Geboren 1936 in Stolp, Pommern, lebt in Wuppertal und Berlin
„Mitglieder der SS respektieren alles Lebendige, sogar kleine Käfer und Tiere, indem sie sie davor schützen, sinnlos zertreten zu werden. Wie ein Buddhist sollte jedes SS-Mitglied kleine Glöckchen an seinen Stiefeln befestigen, um die Tiere zu warnen: Hier kommen wir – bitte tretet zur Seite, damit nichts Unheilvolles geschieht!“
Was aus dem Mund von Bazon Brock schockierend klingt, basiert auf den Worten Heinrich Himmlers. Paradoxerweise war der Reichsführer der SS und einer der Hauptverantwortlichen für den Holocaust stark an Okkultismus und östlichen Religionen interessiert. In seinem Vortrag Lustmarsch durch das Theoriegelände (2006) präsentierte Bazon Brock ein Paar echter SS-Stiefel mit Glöckchen als eines von mehreren Grabbeigaben, die – zusammen mit Möbeln, Grabsteinen und einem Gemälde von Neo Rauch – einen Überblick über sein Leben und Denken gaben.
Heute emeritierter Professor für Ästhetik und Kulturvermittlung, begann Brock seine Laufbahn zwischen Kunst und Theorie in den 1960er-Jahren mit Happenings im Rahmen der Fluxus-Bewegung. Seine Karriere hat nichts von ihrer Eigenwilligkeit verloren, wie seine heutigen Performances als über 70-Jähriger beweisen. Sein Ziel war jedoch nie Provokation, sondern Aufklärung durch Kunst. Unbestritten ist, dass Brocks Auftritte – trotz Ironie, Gegenfaktizität und gelegentlicher Polemik – auf umfangreichem Wissen beruhen.
Dieser „Künstler ohne Werke“ aktiviert kreativ das Denken seiner Rezipient*innen, um (ohne belehrend zu wirken) eine Form ästhetischen Verständnisses von Kultur und Kulturgeschichte zu fördern. Schon in seiner Jugend hatte Brock aufgrund seines großen Redebedarfs den Spitznamen „Bazon“ erhalten (griechisch für „Schwätzer“), den er bis heute mit humorvoller Selbstkritik trägt.

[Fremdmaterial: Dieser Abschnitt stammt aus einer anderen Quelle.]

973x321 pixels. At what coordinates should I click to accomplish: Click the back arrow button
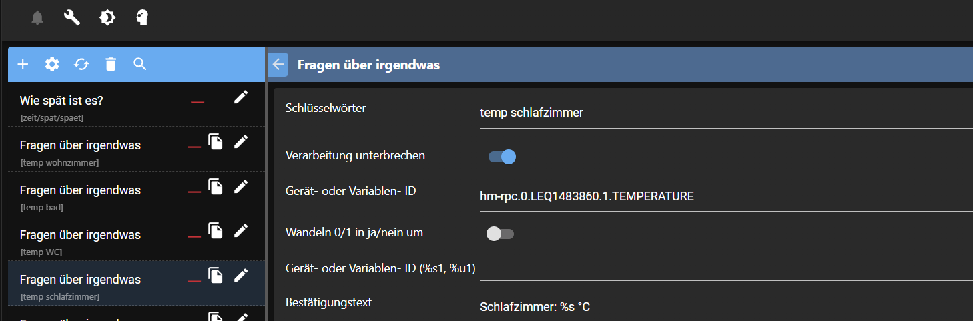coord(278,65)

Brocks Auffassung vom Sinn der Kunst lässt sich folgendermaßen zusammenfassen: Künstlerin und Wissenschaftlerin begründen ihre Wahrheitsansprüche selbst und vertreten ihre Überzeugungen, ohne damit Menschen belohnen oder bestrafen zu können. Kunst und Wissenschaft sind für Brock daher die fundamentalen Ausdrucksformen der Moderne, deren wesentliches Merkmal nicht Kollektivität, sondern Autorität durch Autorschaft ist. Diese Vorstellung prägt sein gesamtes Schaffen.
Neben seinen künstlerischen Happenings, theoretischen Schriften, TV-Produktionen, Hörspielen und einer umfangreichen Online-Präsenz engagiert sich Brock auch stark in der Kunst- und Allgemeinbildung – etwa mit seinen Besucherschulen auf der documenta, deren Weiterentwicklungen wie Der professionalisierte Bürger in Karlsruhe oder Die Denkerei in Berlin.